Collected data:
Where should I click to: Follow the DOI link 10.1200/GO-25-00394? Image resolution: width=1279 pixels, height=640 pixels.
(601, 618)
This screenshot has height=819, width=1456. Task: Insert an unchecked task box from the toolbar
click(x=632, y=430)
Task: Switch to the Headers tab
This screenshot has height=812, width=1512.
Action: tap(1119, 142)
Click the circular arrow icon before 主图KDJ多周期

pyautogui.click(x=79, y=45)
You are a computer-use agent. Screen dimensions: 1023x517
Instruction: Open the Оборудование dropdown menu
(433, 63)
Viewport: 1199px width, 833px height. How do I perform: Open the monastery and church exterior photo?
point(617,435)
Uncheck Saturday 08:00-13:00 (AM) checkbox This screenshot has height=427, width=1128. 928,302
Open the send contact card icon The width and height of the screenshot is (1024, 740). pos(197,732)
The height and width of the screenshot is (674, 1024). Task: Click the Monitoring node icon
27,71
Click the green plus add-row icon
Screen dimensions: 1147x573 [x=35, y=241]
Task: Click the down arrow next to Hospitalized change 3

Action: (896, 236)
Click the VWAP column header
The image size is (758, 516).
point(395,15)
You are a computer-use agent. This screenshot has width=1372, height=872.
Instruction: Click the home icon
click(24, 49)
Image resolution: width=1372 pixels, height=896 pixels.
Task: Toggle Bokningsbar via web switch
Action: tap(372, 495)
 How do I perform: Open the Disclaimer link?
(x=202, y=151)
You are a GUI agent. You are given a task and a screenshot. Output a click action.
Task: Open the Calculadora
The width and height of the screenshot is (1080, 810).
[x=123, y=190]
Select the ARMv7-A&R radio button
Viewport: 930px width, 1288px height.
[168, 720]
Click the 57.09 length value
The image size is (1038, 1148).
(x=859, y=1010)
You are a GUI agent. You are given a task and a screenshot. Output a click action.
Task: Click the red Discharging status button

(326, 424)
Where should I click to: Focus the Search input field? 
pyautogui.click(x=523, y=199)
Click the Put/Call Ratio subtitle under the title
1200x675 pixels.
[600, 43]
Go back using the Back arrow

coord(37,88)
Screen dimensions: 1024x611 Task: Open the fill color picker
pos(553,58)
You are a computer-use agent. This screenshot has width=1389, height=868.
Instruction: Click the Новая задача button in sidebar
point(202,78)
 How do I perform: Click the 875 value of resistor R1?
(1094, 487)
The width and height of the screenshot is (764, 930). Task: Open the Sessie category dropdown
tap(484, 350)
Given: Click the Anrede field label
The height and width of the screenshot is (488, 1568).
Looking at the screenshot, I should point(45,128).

To do:
Return every line from the one holding "The height and width of the screenshot is (488, 1568)." through the end of the data, exactly as it appears, with both ends kept and nothing else.

Solution for this problem:
The height and width of the screenshot is (488, 1568).
Looking at the screenshot, I should point(45,128).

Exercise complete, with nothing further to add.